Uncertainty is inherent to life, but immediately after 9/11, uncertainty reached new heights. Typically, one deals with uncertainty using a specific tactic. For example, one might delay action, resort to standard operating procedures, or seek out more information. In the months following the 9/11 attacks, these go-to responses weren’t an option. Rather than delaying action or taking a business-as-usual approach, I saw law enforcement professionals managing uncertainty by confronting it head-on. Their ability to do so reflected the strong culture and shared principles that already guided their work. 

Police leaders weren’t the only ones who did a tremendous job managing uncertainty following the 9/11 attacks.
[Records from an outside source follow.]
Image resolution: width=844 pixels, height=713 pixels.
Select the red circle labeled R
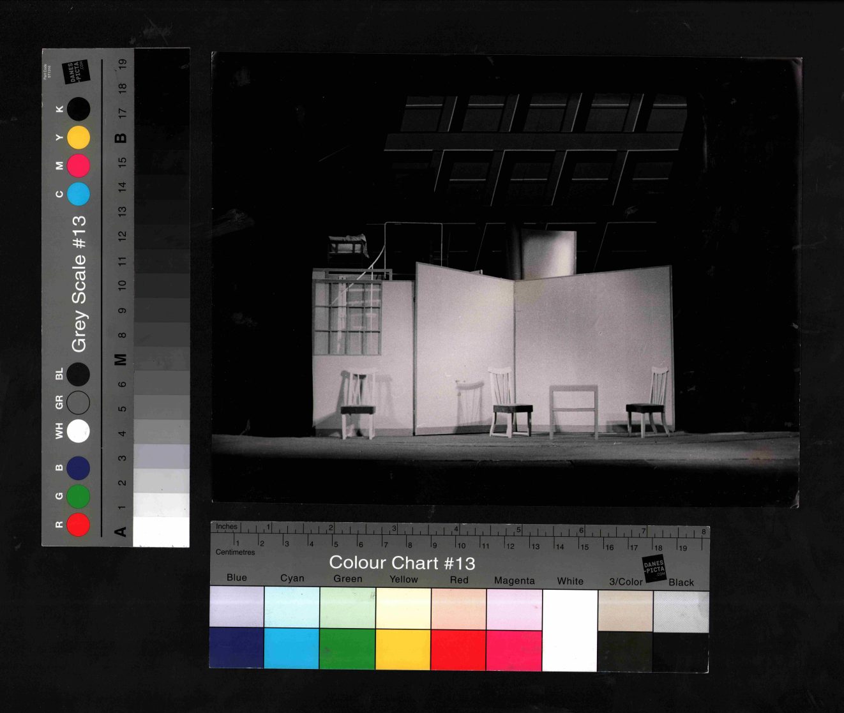point(79,525)
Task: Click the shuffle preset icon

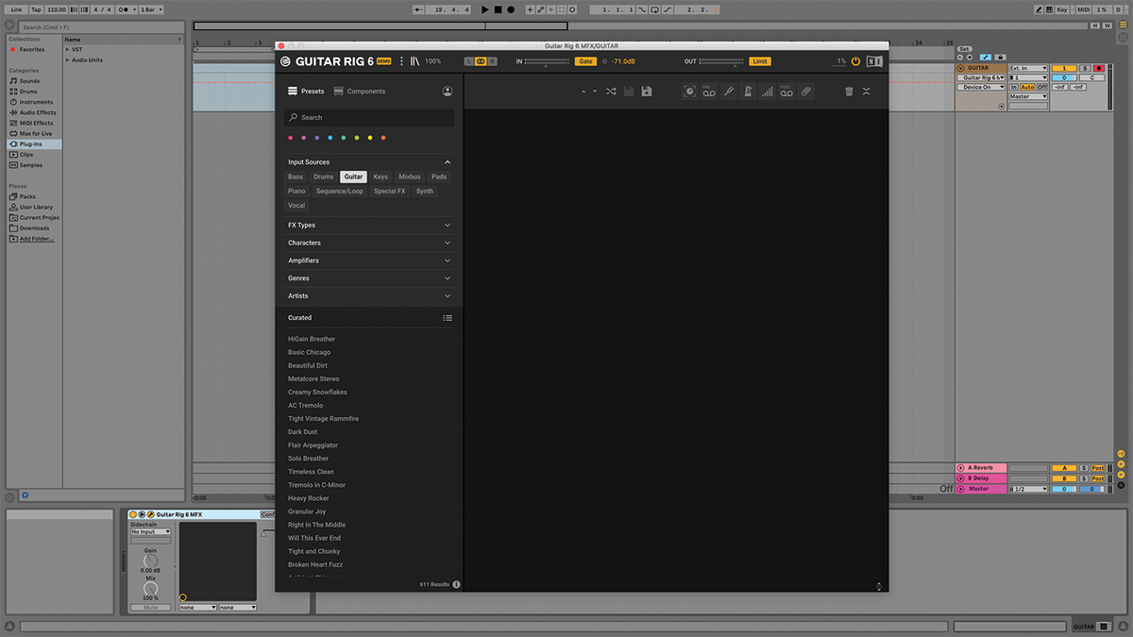Action: tap(611, 92)
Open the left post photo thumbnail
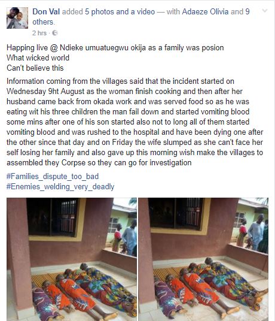 coord(72,259)
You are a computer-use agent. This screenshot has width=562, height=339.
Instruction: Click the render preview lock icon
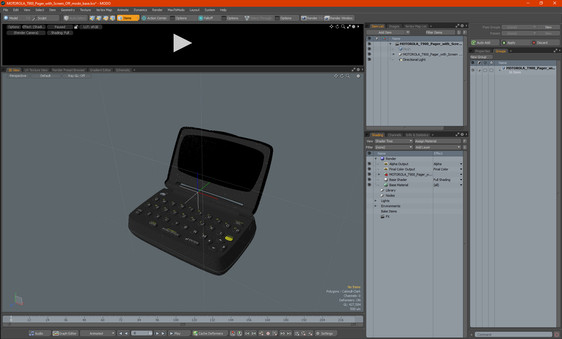(76, 27)
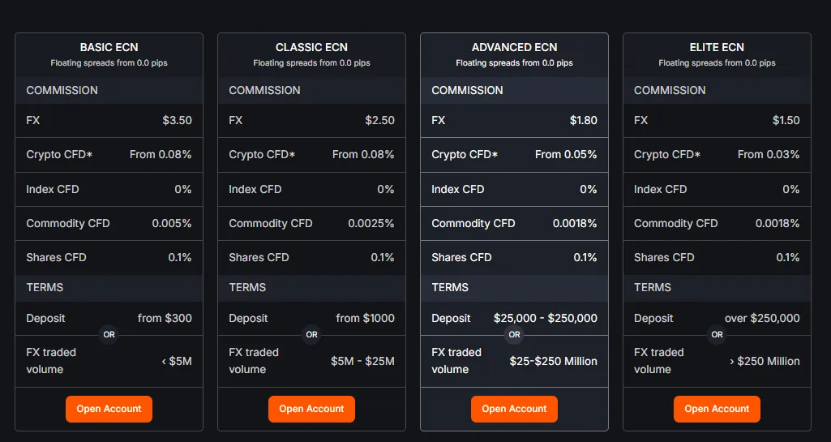
Task: Click the OR badge in Classic ECN card
Action: point(311,334)
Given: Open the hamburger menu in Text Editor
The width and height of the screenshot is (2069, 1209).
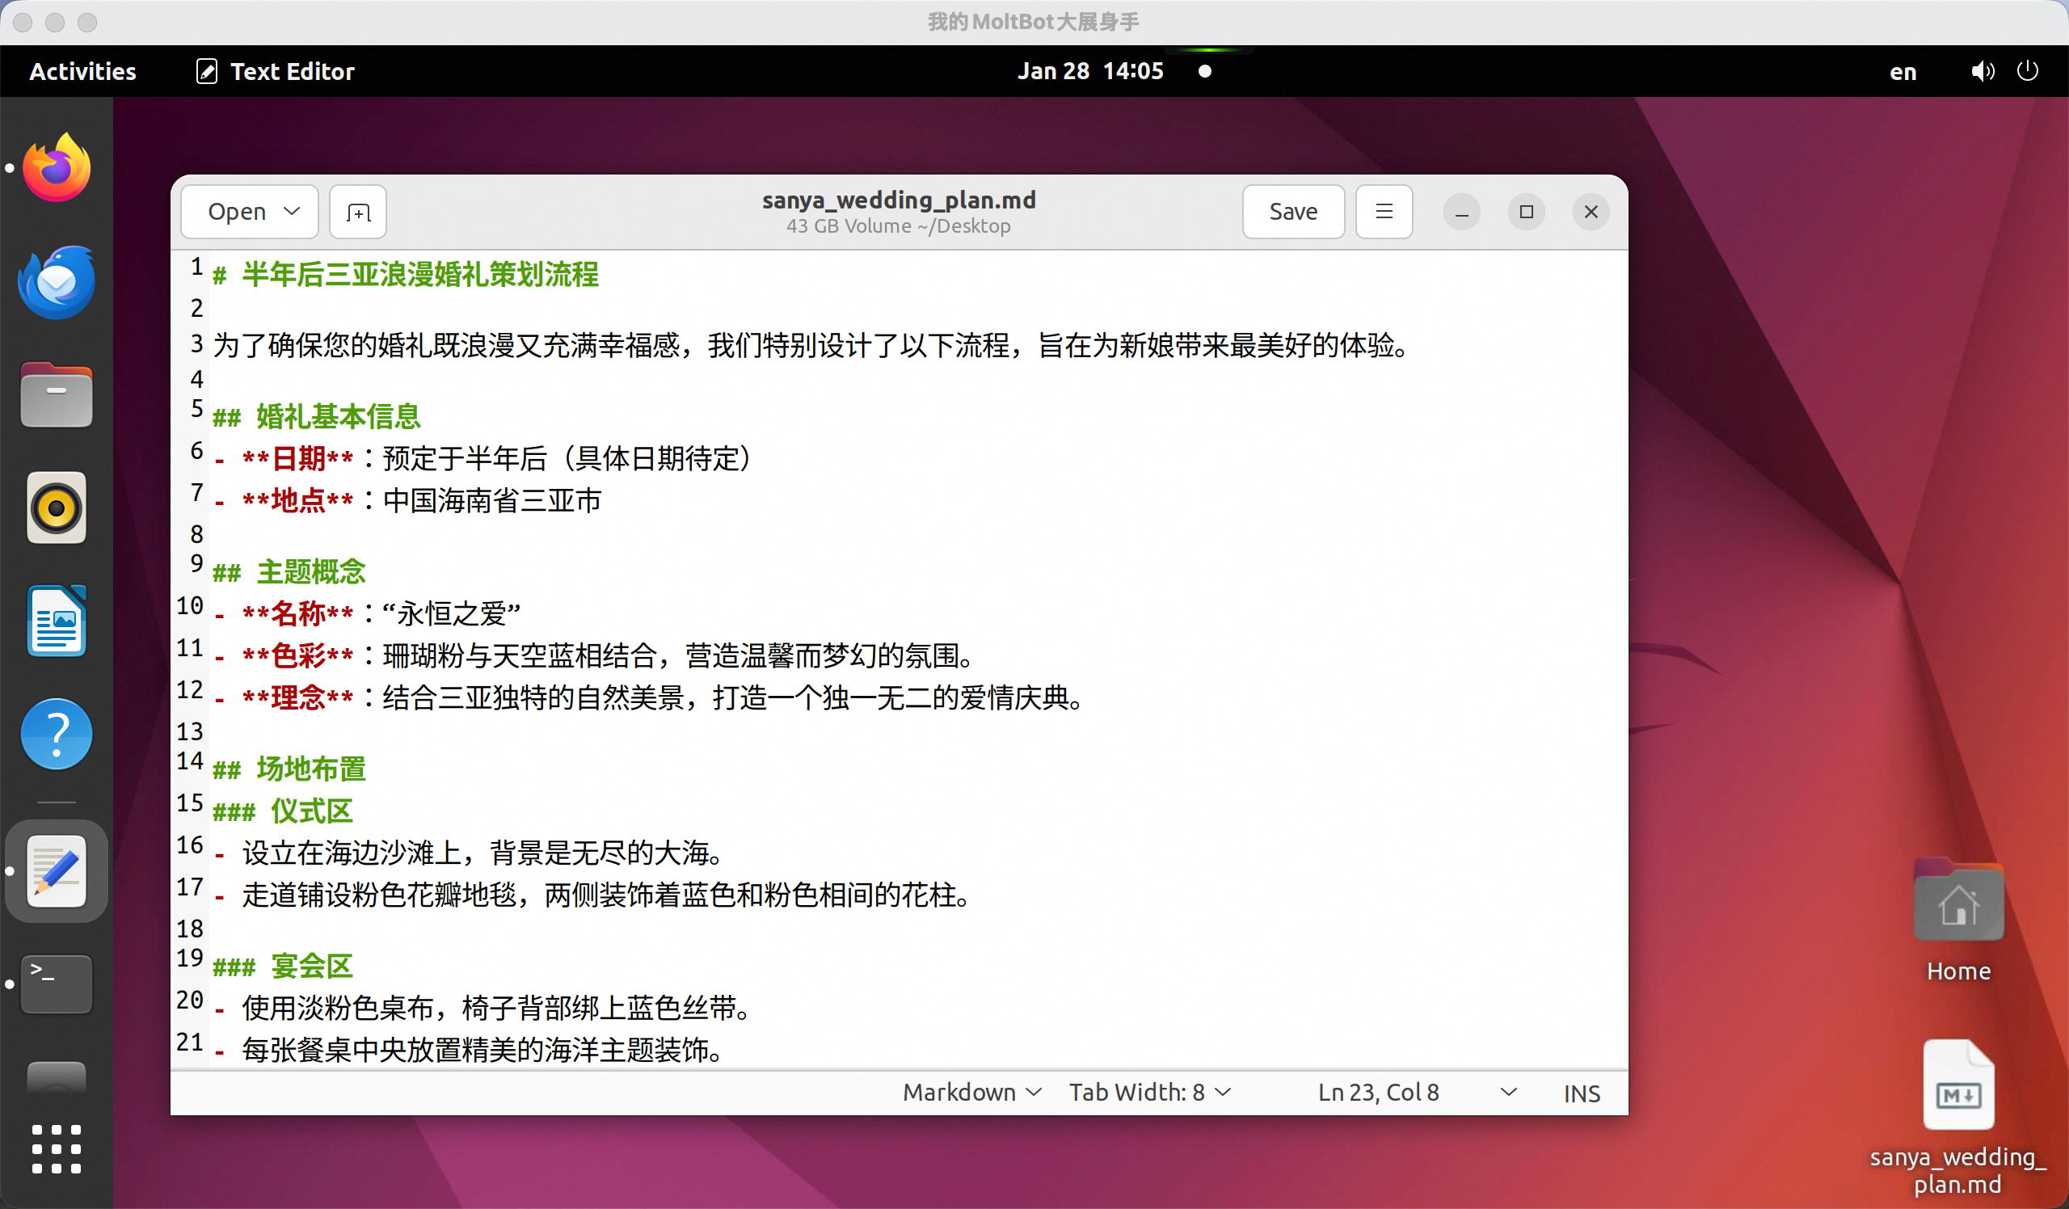Looking at the screenshot, I should pyautogui.click(x=1383, y=212).
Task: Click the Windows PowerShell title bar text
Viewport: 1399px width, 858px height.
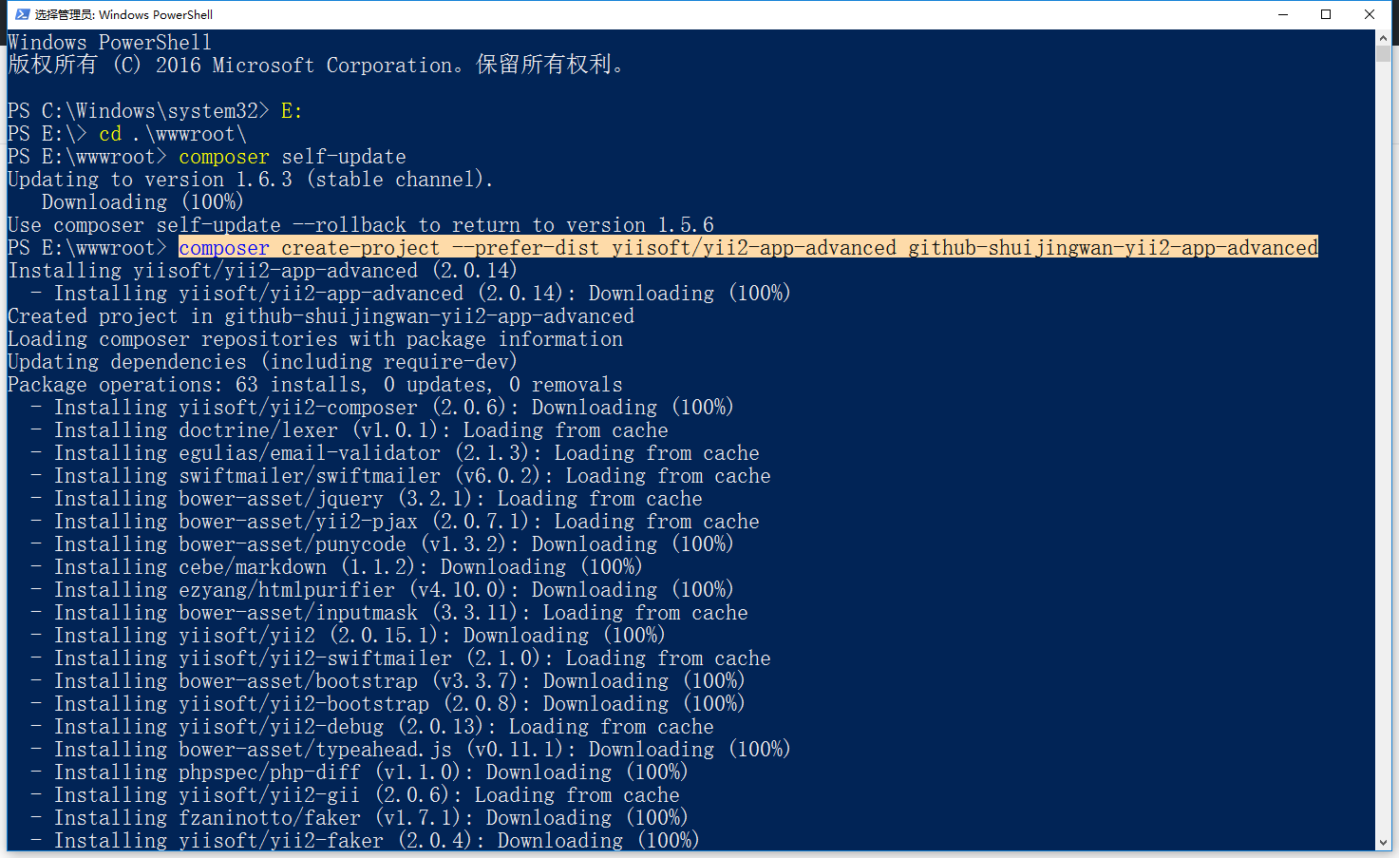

Many business leaders also thrived. A 2002 article by Paul A. Argenti published in the Harvard Business Review found that the ability to manage uncertainty in business was also connected to culture. But as Argenti observed, “Many of the executives we spoke with emphasized that a company cannot start communicating its mission and vision during a crisis. Employees will know what to do only if they have been absorbing the company’s guiding principles all along.”

The take-away here is clear. When we talk about the importance of organizational culture, we’re not just talking about building a nice place to work. A clearly defined corporate culture is also critical to ensuring your organization will thrive in the face of adversity. 

Making Decisions Amid Uncertainty, Change, and Adversity

In my current practice, I still work with some police leaders, but the majority of my clients work in other fields, including venture capital, healthcare, and technology. What strikes me is that across sectors, one of the most common concerns raised by leaders is their ability to make decisions amid change. When I explore this challenge with individual clients and teams, I often remember my work with police leaders in the post-9/11 era. 

Most leaders already have a dominant decision-making style (i.e., decisive, flexible, integrative, or hierarchic). In the profound uncertainty of the post-9/11 era, I was awed by how agile police leaders were as they adjusted their decision-making styles. After all, some decisions had to be made quickly with little time for research or consultation. Other decisions had to be made in a highly integrative manner (i.e., one that acknowledges from the start that there isn’t a single best solution).  

Like all Americans, I hope never to find myself working amid the adversity and uncertainty that followed the 9/11 attacks again. I also remain grateful for everything I learned working with our nation’s law enforcement professionals during that time.

As we mark the passing of another 9/11 anniversary, I urge leaders across sectors to consider what we can continue to learn from how our nation’s police professionals responded to the 9/11 attacks.